I was actually looking forward to Inferno. I’m not a Dan Brown fan, but the trailers got me interested. And for a time I was relatively enjoying myself. The film is set in Florence, but swiftly moves to Venice and Istanbul. We get several sweeping shots of the cities and Langdon and his accomplice Sienna (played by Felicity Jones) run around the tourist hotspots and talk about the architecture and paintings. While sometimes it sounds like Hanks and Jones are reading from “The Encyclopaedia Of Modern Art”, it was like a mini-holiday in the cinema. Apart from those little bits of the art, history and lovely settings, it really is bad.

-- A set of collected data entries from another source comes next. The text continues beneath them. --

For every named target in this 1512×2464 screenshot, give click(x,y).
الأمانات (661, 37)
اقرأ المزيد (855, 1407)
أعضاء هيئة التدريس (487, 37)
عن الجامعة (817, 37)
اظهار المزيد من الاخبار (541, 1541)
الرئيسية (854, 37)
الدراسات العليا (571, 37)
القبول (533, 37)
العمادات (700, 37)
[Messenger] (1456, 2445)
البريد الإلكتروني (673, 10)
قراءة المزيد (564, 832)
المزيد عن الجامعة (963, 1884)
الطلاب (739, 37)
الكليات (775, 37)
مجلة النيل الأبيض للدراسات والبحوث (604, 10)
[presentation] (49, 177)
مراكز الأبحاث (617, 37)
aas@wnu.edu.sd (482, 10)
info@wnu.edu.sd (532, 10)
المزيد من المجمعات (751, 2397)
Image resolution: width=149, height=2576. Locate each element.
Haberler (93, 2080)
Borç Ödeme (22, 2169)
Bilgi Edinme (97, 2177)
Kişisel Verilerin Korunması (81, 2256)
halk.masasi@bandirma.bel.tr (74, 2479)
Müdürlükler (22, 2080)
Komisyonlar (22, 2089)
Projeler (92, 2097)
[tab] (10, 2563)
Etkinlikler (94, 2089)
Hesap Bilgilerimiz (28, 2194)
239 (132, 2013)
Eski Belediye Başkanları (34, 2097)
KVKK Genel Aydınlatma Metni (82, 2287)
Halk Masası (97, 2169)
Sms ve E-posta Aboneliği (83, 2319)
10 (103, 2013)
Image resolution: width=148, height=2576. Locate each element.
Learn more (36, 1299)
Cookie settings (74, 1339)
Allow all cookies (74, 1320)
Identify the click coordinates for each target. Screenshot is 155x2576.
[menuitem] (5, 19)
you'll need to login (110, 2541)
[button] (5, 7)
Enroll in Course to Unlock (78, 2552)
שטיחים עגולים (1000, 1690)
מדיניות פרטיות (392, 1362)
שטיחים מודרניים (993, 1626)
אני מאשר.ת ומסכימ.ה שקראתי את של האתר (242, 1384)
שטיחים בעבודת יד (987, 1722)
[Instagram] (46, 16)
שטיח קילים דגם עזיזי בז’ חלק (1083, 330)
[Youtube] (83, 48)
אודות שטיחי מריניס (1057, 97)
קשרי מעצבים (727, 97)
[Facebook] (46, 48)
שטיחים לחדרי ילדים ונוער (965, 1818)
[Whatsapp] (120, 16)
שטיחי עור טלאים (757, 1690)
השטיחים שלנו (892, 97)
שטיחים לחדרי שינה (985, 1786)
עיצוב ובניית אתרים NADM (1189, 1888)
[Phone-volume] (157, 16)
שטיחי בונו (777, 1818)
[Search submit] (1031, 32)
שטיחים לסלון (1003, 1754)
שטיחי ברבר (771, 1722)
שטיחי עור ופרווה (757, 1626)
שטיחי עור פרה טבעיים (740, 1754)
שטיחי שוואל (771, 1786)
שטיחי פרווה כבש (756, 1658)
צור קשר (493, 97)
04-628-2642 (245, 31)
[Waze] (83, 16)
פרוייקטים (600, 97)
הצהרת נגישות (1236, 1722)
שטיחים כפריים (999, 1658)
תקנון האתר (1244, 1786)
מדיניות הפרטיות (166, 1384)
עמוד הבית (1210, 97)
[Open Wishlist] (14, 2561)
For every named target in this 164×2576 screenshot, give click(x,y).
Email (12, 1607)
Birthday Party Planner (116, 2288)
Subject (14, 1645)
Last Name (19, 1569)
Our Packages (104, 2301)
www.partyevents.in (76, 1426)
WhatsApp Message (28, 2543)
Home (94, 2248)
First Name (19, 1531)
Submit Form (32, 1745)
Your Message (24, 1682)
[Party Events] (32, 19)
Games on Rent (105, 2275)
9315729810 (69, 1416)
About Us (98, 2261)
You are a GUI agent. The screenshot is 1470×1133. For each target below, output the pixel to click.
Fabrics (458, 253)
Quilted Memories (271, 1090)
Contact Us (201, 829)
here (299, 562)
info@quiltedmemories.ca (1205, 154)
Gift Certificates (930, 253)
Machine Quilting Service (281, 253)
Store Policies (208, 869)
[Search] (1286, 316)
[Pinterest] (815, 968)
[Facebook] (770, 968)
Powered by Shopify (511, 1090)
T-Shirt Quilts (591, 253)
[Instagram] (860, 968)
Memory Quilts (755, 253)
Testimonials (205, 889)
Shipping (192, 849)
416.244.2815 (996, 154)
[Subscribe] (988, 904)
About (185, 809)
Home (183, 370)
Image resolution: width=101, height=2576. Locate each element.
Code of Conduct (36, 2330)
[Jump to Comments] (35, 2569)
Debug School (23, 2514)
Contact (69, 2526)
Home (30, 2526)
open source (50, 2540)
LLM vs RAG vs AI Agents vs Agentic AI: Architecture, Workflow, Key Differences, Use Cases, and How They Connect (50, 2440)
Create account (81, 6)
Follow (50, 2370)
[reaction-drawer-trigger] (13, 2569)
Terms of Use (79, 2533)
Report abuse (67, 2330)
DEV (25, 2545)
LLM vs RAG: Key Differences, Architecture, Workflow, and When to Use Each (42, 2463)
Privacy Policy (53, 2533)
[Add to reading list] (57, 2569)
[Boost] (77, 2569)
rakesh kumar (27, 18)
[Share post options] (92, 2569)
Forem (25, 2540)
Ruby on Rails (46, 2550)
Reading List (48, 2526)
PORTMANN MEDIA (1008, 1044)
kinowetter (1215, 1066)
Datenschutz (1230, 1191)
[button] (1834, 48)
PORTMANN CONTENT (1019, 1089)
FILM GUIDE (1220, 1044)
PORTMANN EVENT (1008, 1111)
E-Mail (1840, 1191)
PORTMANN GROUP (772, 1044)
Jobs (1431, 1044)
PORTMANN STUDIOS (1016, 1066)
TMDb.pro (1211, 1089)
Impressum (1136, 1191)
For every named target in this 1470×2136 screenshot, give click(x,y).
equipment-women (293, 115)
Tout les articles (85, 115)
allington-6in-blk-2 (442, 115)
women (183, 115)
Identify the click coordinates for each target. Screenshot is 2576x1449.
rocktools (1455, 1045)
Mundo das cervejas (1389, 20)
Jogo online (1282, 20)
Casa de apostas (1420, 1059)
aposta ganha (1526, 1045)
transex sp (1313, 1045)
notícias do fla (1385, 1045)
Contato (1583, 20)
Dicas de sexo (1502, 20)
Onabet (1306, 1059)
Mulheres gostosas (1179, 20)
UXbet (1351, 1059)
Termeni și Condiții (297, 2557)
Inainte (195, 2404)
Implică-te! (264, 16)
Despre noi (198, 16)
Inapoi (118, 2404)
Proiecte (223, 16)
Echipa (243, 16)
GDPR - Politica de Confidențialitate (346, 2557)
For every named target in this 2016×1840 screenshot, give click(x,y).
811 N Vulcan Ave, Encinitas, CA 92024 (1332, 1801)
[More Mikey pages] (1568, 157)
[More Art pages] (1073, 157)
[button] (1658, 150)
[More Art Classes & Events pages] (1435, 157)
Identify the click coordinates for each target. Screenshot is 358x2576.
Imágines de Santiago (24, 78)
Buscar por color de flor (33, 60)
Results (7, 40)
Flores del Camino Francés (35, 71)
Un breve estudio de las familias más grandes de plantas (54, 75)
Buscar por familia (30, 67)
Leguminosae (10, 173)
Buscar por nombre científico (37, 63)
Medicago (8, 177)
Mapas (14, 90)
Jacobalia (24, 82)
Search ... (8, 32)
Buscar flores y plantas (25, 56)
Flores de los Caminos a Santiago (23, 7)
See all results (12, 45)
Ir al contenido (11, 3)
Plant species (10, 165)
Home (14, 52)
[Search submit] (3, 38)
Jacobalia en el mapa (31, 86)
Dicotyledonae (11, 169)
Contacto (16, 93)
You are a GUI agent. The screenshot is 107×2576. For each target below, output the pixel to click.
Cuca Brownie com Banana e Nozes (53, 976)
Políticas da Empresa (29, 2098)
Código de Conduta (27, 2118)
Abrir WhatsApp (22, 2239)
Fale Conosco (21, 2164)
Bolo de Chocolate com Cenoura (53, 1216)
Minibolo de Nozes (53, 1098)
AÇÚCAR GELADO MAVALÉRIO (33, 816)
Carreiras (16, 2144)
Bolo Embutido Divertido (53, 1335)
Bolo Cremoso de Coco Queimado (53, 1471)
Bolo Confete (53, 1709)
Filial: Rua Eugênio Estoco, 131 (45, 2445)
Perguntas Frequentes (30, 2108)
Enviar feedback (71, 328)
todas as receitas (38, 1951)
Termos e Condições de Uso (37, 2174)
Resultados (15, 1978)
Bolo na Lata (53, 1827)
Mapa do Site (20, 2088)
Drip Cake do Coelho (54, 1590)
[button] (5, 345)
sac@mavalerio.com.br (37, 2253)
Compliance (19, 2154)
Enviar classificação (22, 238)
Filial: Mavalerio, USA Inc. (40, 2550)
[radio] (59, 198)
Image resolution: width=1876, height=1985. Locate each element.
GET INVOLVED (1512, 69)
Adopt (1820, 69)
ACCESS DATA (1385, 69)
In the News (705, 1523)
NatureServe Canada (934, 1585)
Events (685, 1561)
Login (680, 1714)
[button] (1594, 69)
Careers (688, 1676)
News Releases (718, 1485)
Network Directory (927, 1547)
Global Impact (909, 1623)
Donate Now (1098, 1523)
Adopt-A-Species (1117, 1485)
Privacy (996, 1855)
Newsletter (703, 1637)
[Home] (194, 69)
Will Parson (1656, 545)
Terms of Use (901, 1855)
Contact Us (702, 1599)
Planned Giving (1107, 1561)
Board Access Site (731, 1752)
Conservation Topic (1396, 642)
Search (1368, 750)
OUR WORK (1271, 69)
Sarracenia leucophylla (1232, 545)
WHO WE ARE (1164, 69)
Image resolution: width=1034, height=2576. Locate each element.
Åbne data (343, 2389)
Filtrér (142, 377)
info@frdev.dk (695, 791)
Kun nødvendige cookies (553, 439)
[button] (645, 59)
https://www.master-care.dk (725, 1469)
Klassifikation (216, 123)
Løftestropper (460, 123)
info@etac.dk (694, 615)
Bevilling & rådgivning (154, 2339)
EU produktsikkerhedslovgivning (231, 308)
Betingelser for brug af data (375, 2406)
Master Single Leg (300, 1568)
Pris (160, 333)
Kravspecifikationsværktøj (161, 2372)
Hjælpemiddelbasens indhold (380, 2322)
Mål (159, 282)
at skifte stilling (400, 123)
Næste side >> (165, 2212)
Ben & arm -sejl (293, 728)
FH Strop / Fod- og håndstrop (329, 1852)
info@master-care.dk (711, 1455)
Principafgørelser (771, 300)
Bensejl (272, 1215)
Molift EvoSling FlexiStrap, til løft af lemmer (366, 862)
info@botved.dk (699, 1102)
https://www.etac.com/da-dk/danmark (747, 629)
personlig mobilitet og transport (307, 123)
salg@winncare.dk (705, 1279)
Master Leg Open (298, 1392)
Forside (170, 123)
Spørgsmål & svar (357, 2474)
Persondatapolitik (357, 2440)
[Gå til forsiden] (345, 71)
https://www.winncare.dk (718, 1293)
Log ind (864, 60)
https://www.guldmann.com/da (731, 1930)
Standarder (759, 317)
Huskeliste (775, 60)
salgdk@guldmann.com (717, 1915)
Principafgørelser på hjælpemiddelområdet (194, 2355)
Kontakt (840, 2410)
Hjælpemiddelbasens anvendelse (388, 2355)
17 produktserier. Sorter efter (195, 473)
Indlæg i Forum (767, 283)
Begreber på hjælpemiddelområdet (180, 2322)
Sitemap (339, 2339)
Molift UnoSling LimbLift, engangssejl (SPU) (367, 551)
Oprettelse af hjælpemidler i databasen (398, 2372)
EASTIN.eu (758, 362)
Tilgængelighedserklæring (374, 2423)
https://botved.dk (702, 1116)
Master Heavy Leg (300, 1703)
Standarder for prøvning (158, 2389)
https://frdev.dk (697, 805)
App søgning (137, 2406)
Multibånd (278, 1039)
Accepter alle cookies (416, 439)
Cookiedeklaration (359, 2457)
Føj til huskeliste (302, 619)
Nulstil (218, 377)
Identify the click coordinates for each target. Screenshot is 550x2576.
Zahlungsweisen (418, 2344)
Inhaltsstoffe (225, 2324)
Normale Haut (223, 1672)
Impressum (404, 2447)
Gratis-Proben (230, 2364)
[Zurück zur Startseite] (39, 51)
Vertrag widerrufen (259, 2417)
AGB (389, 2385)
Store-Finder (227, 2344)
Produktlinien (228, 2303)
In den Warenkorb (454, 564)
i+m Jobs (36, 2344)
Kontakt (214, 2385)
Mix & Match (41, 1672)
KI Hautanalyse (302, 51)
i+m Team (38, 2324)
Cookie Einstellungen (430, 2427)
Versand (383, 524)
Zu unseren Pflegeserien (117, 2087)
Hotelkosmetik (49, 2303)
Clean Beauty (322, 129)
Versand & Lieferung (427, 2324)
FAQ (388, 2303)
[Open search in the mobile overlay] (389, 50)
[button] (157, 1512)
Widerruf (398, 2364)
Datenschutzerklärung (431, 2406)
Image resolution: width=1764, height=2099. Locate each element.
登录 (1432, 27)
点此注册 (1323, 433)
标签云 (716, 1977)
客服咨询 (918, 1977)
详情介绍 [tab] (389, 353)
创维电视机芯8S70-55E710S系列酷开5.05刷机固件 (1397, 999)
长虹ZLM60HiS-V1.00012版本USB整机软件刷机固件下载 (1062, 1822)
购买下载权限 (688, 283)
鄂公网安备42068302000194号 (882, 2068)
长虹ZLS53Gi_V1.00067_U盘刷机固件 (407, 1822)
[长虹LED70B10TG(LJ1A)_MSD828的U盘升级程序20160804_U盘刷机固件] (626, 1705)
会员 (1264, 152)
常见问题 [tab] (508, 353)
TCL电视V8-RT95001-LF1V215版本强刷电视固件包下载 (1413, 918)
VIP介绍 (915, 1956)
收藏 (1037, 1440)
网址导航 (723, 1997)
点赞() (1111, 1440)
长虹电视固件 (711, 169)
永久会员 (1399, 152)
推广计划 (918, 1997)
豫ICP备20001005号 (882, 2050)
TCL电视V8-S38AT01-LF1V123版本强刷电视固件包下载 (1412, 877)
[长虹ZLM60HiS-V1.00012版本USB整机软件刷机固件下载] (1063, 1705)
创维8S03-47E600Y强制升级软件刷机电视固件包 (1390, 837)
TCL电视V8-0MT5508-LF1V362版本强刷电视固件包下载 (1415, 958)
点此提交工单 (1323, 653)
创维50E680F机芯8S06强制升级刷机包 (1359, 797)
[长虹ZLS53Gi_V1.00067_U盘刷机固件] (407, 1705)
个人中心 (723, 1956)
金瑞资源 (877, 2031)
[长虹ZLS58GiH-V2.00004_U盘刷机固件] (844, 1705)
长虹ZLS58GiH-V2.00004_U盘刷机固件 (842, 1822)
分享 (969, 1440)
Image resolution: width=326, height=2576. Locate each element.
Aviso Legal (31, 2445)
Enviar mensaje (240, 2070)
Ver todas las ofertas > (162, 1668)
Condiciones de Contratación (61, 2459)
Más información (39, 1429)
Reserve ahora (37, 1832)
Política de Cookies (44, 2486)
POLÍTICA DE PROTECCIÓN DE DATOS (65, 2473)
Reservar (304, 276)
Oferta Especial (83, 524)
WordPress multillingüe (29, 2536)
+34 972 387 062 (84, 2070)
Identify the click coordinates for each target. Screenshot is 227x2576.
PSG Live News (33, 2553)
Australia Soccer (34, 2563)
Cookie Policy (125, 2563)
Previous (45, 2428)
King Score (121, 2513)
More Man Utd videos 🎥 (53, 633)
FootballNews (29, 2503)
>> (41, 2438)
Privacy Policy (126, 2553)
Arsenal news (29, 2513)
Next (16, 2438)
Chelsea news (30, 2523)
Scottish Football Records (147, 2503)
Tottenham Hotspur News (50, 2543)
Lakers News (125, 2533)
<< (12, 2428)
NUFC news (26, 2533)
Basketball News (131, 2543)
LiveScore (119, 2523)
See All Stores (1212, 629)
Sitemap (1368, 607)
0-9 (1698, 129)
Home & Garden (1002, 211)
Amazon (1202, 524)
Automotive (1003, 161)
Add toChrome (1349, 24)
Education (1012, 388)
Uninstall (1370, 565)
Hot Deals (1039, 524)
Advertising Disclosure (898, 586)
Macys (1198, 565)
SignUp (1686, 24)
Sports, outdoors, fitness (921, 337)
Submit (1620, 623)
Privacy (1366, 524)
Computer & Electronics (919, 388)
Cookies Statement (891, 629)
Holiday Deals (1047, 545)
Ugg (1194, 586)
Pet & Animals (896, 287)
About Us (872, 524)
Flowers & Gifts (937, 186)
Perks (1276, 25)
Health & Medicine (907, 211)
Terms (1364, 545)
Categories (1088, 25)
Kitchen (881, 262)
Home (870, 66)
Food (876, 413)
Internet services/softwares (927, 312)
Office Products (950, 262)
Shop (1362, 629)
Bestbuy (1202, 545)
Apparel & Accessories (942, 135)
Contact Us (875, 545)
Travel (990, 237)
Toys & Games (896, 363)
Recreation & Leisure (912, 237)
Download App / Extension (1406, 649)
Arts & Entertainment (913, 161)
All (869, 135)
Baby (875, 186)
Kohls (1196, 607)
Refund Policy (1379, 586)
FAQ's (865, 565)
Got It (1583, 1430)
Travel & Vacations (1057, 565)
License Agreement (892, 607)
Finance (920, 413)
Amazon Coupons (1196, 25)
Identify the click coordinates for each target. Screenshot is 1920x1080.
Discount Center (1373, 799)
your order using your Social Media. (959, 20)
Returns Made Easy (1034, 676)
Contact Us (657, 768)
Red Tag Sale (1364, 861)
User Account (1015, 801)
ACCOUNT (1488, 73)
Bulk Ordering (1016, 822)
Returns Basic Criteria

While the screenplay is not written by Dan Brown, you can feel his influence all over the film. It’s not really a plot, but just lots and lots of melodramatic nonsense. Each scene adds more and more nonsense on top of the previous nonsense, then adds twenty billion twists and several flashbacks, and in the end it becomes a lot less interesting or compelling. Brown really has a contempt for his audience, the characters explain to each other in lengthy detail how certain plot contrivances happen, but then the films show the scene, again and again, even if it wasn’t integral to the plot. Inferno has no time for people wanting to infer anything other than what it wanted.

Tom Hanks does his usual “super-dad” role, although this time he’s read up on his European history and art. Every important place he visits, he gives a little Wikipedia summary of when it was built, who built it, what the paintings on the roof mean, what hand the painter used, where The Ark Of The Covenant is buried, and how many secret passages the palace/cathedral/museum has. Felicity Jones follows him from place to place, giving off a blank, wide-eyed stare, seemingly have lost all of her emotions before the film began. Ben Foster is the main villain of the piece but despite being one of the most charismatic actors around he has less than ten minutes of screen time.

Inferno started out really good. I really enjoyed myself for the first half, full of art and history and interesting puzzles and clues. But the rest of the writing, from the Shyamalan-worthy twists to the vaguely defined characters and motives, it made me shake my head in disbelief and laugh out loud on several occasions. If you are a fan of the other Dan Brown films then it could be fun, but for others, it’s probably a bit too silly for anything other than ironic hilarity.

Score: 4/10 The beautiful settings can’t save an already botched script.